Stored records:
**********

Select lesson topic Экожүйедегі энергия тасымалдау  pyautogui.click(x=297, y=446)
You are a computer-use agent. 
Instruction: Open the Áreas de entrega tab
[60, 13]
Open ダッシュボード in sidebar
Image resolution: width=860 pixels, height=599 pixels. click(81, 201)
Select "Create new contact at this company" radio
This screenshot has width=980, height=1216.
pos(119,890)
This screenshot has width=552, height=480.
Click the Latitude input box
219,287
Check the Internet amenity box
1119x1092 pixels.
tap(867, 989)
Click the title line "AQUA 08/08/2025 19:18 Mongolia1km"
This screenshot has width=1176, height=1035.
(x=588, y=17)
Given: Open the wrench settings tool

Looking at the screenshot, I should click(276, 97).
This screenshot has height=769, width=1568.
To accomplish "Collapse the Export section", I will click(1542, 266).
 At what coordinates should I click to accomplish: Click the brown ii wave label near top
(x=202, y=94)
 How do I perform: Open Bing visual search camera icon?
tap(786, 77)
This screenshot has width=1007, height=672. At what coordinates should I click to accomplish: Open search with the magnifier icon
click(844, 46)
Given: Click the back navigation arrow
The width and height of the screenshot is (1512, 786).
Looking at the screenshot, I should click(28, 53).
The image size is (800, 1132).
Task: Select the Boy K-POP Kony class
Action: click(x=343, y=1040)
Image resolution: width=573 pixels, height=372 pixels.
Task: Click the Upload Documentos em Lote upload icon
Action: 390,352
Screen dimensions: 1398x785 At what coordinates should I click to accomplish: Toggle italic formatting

**********

> [Task brief]
Set down, unchanged, only those lines above that fall between the line with "This screenshot has width=1007, height=672." and the line with "Given: Click the back navigation arrow", the two end lines included.

> [Finished exercise]
This screenshot has width=1007, height=672. At what coordinates should I click to accomplish: Open search with the magnifier icon
click(844, 46)
Given: Click the back navigation arrow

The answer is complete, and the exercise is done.